Requirements ::
1. Rewrite the rows from the line containing "Task: Select the XABCD Pattern tool" through the end of the rows as a JSON list of strings, one string per line, skipping blank lines and leaving out the pictures.
2. Extend the text comparing matrix multiplication methods, picking up after its final sentence.

Text shown ::
There are a number of pros and cons to this approach:

	Pros	Cons
RVV	Existing solution typically achieving DLEN/SEW multiply/adds per cycle Well-defined rounding	Does not support quad-widening or octo-widening Scalability limited by 32 Vector Registers
MVA	Supports quad-widening and octo-widening More throughput than RVV for most configurations May extend to mixed-precision support No state addition to RVV Same register renaming requirements as RVV CI = 5.935 for 8×23 CI = 7.742 for 16×15 (VLEN > 256)	Potentially different FP rounding from RVV and between MVA implementations due to inner product latency issues Optimal code sequence depends on VLEN, so runtime dispatch to multiple loops may be required Extra Vector Register File banking required for many configurations (extra ports for a few configurations) Scalability limited by 32 Vector Registers Format-specific sum reduction hardware Generally lower performance and more L2 references than OPA VLEN ≤ 128 not supported
OPA	Supports quad-widening and octo-widening Usually delivers best throughput and energy efficiency Performance and efficiency increase quadratically with DLEN Accumulator bits are much less expensive than Vector Register File bits Easily scalable up by increasing accumulator array size and LMUL without change to VRF Easily scalable down by decreasing accumulator array size without change to VRF Possible to match compute to load bandwidth Potentially well-defined rounding VLEN ≤ 128 supported Provides efficient transpose in addition to matrix multiplication	Accumulators are extra state, potentially large OoO processors either need to rename accumulators or perform outer product accumulation after commit

Comparison of Methods

Square tiles are generally the best choice, except perhaps for vector where the number of vector registers limits tiles to 16×16 for EMUL≤1 and to 8×8 for EMUL=2. Thus the table below uses square tiles for the Outer Product Array (OPA) and Matrix Register File (MRF) methods below. OPA and MRF are split into Δ≤2 and Δ=4 cases as described in the Matrix Multiply Using An Outer Product Array section above. Δ=3 and Δ≥5 are not considered.

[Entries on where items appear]

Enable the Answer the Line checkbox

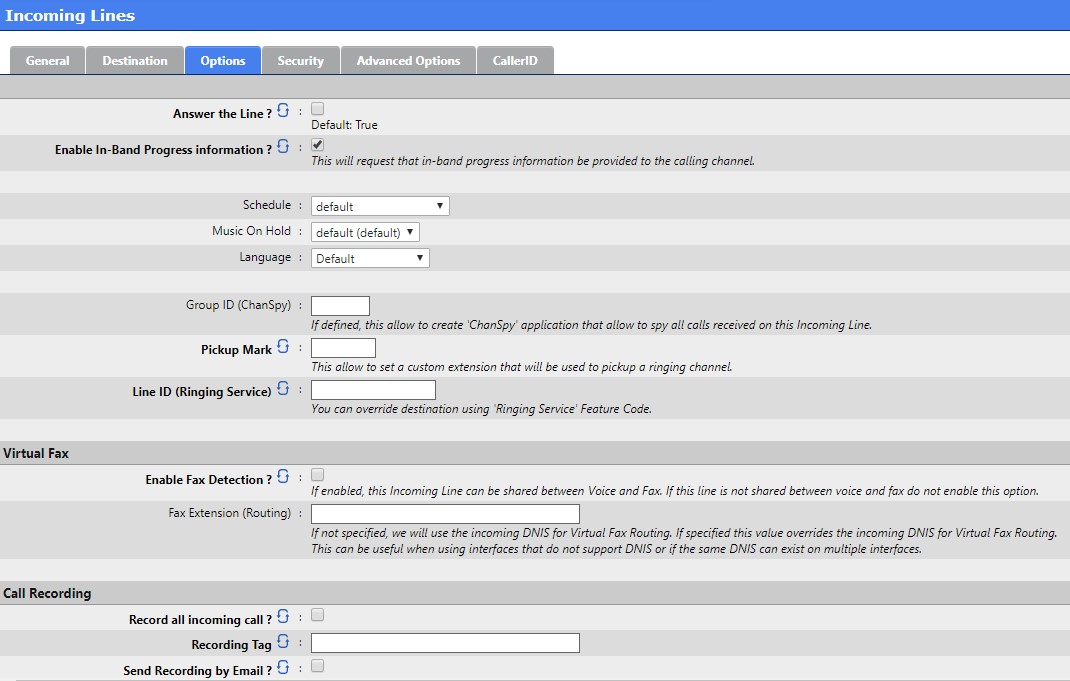click(x=318, y=108)
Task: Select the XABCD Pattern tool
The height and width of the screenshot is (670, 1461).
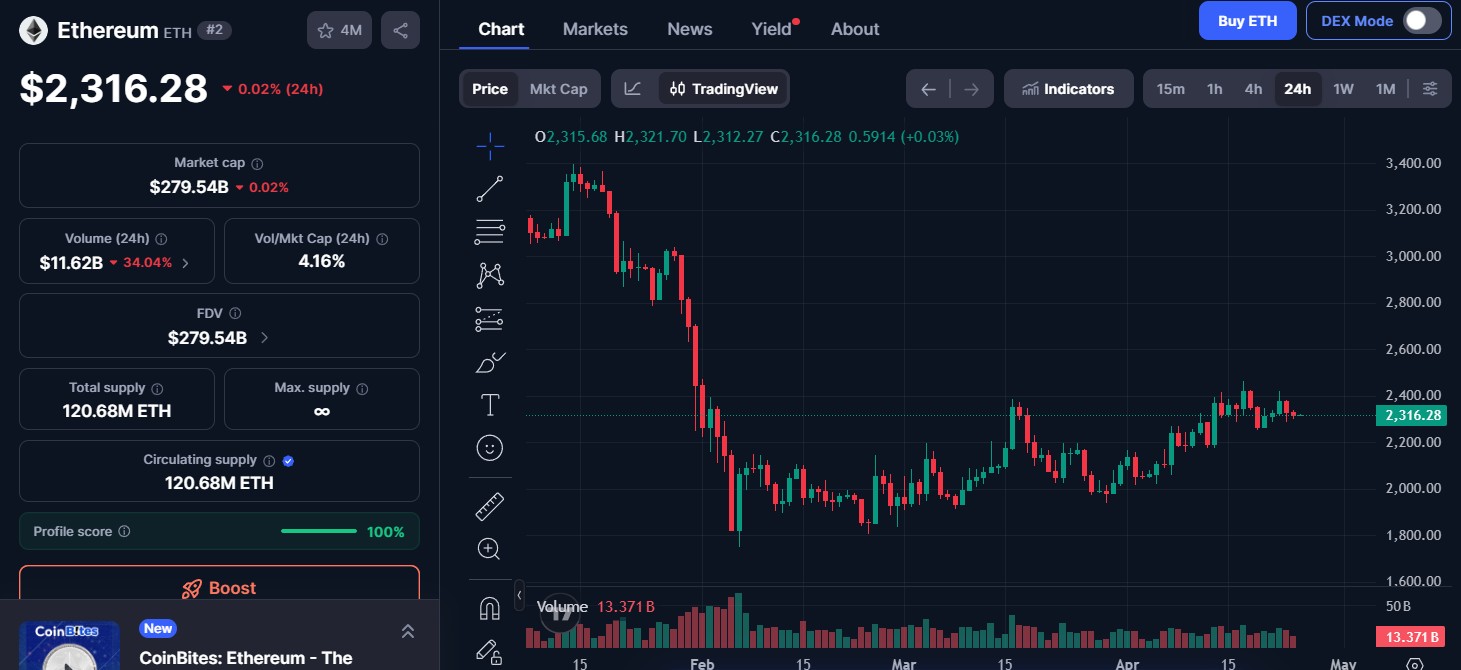Action: 489,274
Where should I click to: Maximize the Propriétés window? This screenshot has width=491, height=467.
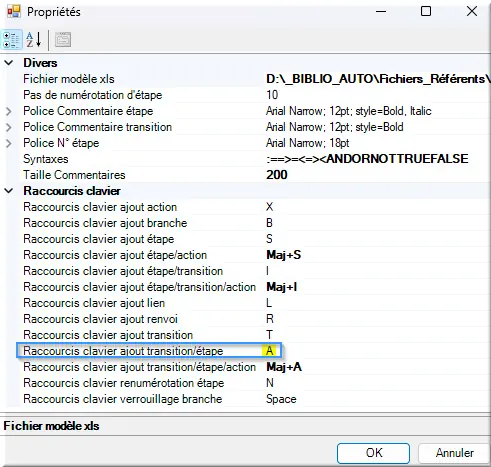pos(426,11)
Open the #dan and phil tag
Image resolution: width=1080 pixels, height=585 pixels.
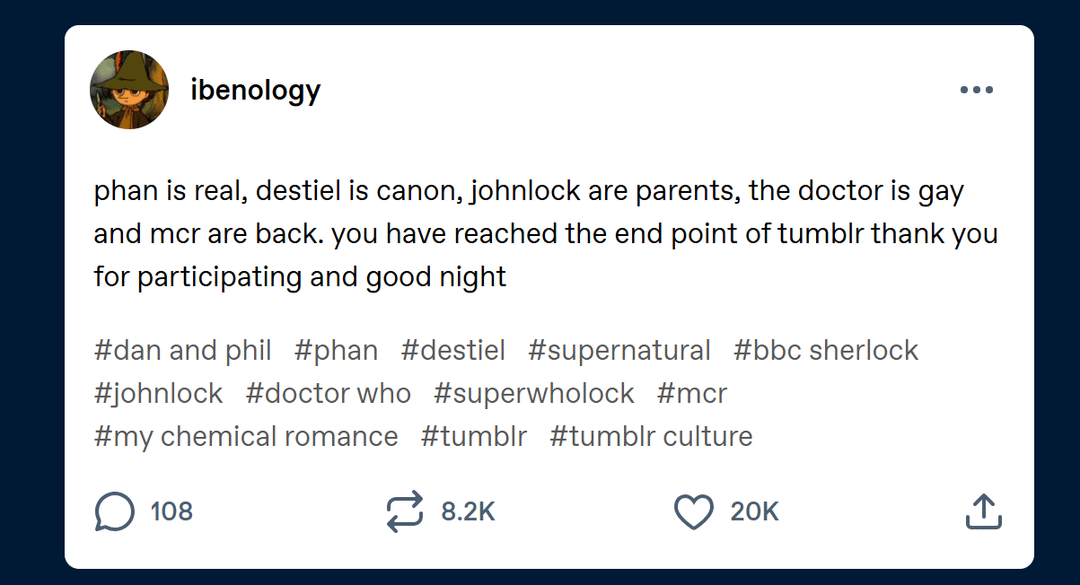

Answers for this exercise ::
1.
[
  "Task: Select the XABCD Pattern tool",
  "The height and width of the screenshot is (670, 1461).",
  "Action: 489,274",
  "Where should I click to: Maximize the Propriétés window? This screenshot has width=491, height=467.",
  "pos(426,11)",
  "Open the #dan and phil tag",
  "Image resolution: width=1080 pixels, height=585 pixels."
]

2.
The Acc column gives where tiles are accumulated. The LBM column gives whether Load Bandwidth Matching is feasible (generally not for Vector unless the load elements per cycle is small). The C column gives the number of multiply/add computations per inner loop. The Load column gives the number of elements loaded per inner loop. The CI column gives the Computation Intensity (CI), or C/Load. Loading of accumulation tile is not included in Computational Intensity (CI) because that is negligible for large matrixes, being outside of the l loop. The Register Requirement in elements for matching the load bandwidth limit is given in column RR, except for the vector methods where matching is generally not feasible. The number of multiply/add units required to match the load bandwidth 𝑉 is given in column MAR.

Matrix Multiply Method Comparison
Method	Acc	LBM	C	Load	CI	RR	MAR	Notes
Vector T×T	VRF	$V \leq 2$ only	$T^{2}$	$2 T$	$½ T$	$T^{2} + T + 1$	$T$	Number of vector registers limits $T \leq 30$ . Expect $T = 16$ for EMUL≤1. Expect $T = 8$ for EMUL=2. Usually not feasible to reach load bandwidth limit. RISC‑V requires a scalar register for vector × scalar, hence the $T + 1$ rather than $2 T$ etc. for RR.
Vector T×2T		$V \leq 4$ only	$2 T^{2}$	$3 T$	$⅔ T$	$T^{2} + 2 T + 1$	$2 T$
Vector T×4T		$V \leq 8$ only	$4 T^{2}$	$5 T$	$⅘ T$	$T^{2} + 4 T + 1$	$4 T$
OPA T×T Δ≤2	ACC	$T = V$	$T^{2}$	$2 T$	$½ T$	$T^{2} + 2 T$	$V \times (V / 2)$	ACC storage cheaper than VRF, and lower power. Matching load bandwidth requires $T = V$ .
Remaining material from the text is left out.